Eight months after parts of Japan were obliterated by the 11 March earthquake and tsunami, Channel 4 News Chief Correspondent Alex Thomson ponders his return to the worst-hit areas.
As we sat, staring around at the endless, silent, shrinking piles of wreckage that until two days before was Minamisanriku, I remember the conversation so well.
“You thinking what I’m thinking?” I asked cameraman Stuart Webb
“I think I am,” he said.
“Hiroshima?”
“You’ve got it.”
Such was the industrial scale of obliteration and in this country of all places – the comparison seemed physically true – yet wildly wrong in so many ways.
And then our translator Hiro arrived, in tears, and said it was like those old pictures of Nagasaki.
So, eight months on, we are lucky enough to go back. Back to a place where the deepest questions arise.
Should Minamisanriku, Kesennuma, Kamaishi, Ofunato, Taro – names seared into global collective consciousness – should they be rebuilt at all? Is it viable to live here at all? Taro – to name but one – already destroyed three times over in recent history.
Basic questions to answer but over a vast range. How to move a freighter stranded on a crushed town?
How to trace those still missing?
Watch the video: Alex Thomson's original report from Minamisanriku
(The fishing port of Kesennuma after the tsunami in March (left) compared to September – Reuters)
How to protect even better for the next time in a region where there always will be “a next time”?
And what of the culture, the very psyche of a region where town after coastal town is now a Google-earth ghost – there, but only in virtual reality?
So we set out again to try to find some answers across the spectrum from the logistical to the psychological.
Go back we must, for so much of this is unanswered and scarcely explored by British TV news forgivably swamped by this extreme year of global news.
Somehow the time and space must be made. Normally I abhor doing “anniversary journalism” – there’s enough real news to happen or be dug out.

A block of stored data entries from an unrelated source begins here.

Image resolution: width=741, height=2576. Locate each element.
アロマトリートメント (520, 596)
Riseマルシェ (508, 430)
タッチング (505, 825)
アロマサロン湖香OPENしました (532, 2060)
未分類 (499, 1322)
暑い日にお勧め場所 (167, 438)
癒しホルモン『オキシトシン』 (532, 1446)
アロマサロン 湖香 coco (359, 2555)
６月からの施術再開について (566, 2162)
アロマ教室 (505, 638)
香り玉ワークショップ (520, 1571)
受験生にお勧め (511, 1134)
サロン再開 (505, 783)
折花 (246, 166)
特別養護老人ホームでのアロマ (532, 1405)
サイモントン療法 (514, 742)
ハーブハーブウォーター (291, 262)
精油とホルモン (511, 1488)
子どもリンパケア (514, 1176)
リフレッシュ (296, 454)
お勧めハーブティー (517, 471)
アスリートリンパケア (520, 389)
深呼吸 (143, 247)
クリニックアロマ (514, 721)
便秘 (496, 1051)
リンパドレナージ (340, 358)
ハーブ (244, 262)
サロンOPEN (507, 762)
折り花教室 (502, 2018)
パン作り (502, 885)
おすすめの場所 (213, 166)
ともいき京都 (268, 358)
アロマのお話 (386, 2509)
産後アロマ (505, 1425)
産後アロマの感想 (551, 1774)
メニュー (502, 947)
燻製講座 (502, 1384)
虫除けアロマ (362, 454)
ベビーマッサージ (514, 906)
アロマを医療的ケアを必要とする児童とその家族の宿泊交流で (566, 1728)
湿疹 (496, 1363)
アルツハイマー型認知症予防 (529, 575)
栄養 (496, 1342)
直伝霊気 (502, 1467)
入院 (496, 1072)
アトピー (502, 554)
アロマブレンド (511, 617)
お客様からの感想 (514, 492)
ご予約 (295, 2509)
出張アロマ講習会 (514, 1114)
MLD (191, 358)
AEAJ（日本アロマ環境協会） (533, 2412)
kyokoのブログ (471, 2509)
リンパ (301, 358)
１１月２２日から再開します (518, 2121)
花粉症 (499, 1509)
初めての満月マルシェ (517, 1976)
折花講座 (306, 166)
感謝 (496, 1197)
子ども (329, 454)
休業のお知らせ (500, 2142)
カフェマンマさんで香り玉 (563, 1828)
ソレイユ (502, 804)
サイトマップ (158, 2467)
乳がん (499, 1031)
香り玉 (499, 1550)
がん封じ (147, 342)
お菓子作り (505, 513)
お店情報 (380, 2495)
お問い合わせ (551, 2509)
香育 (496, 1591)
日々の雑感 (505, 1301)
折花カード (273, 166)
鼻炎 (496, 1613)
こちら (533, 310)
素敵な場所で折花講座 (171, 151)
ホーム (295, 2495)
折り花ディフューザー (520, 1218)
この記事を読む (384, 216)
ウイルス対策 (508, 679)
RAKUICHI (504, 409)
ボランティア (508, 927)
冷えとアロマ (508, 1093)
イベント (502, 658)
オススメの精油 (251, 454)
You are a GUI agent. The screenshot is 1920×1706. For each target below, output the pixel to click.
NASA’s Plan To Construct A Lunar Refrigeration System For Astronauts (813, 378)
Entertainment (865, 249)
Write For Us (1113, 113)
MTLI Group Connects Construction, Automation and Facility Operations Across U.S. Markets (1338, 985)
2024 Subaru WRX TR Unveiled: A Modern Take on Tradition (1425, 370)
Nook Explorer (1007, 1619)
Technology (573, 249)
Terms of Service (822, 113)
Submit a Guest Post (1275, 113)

But Japan’s tsunami and her unique response to it demand answers after the reasonable elapse of time. We are now, I sense, at that point.
We know too that a mixed picture exists before we’ve left the UK. Heroic efforts, individual and corporate on one hand – grinding bureaucratic inefficiency on the other. Even in Japan, there is blame, finger pointing, as well as undoubted gratitude.
There are hundreds, thousands, swiftly and effectively living in temporary housing. But others are still waiting. People being asked for mortgage payments on houses long swept away. Towns which no longer exist being asked for rent on emergency prefabs.
Read more: After the floods, Kesennuma burns
The tangled, mangling mess of officialdom, alongside the staggering (yet self-effacing) efficiency which is a by-word for Japanese can-do culture.
It was a disaster which redefined the image of a country. It posed global questions about nuclear energy. It brought the word “stoicism” back into the English language as never before.
It moved the very coastline of continental Asia in moments of natural violence beyond words and beyond measure.
It is time to return to the eastern coast of Honshu – the gorgeous, dark conifered hills, the deep valleys and the broken coastline where the works of nature and man are changed forever.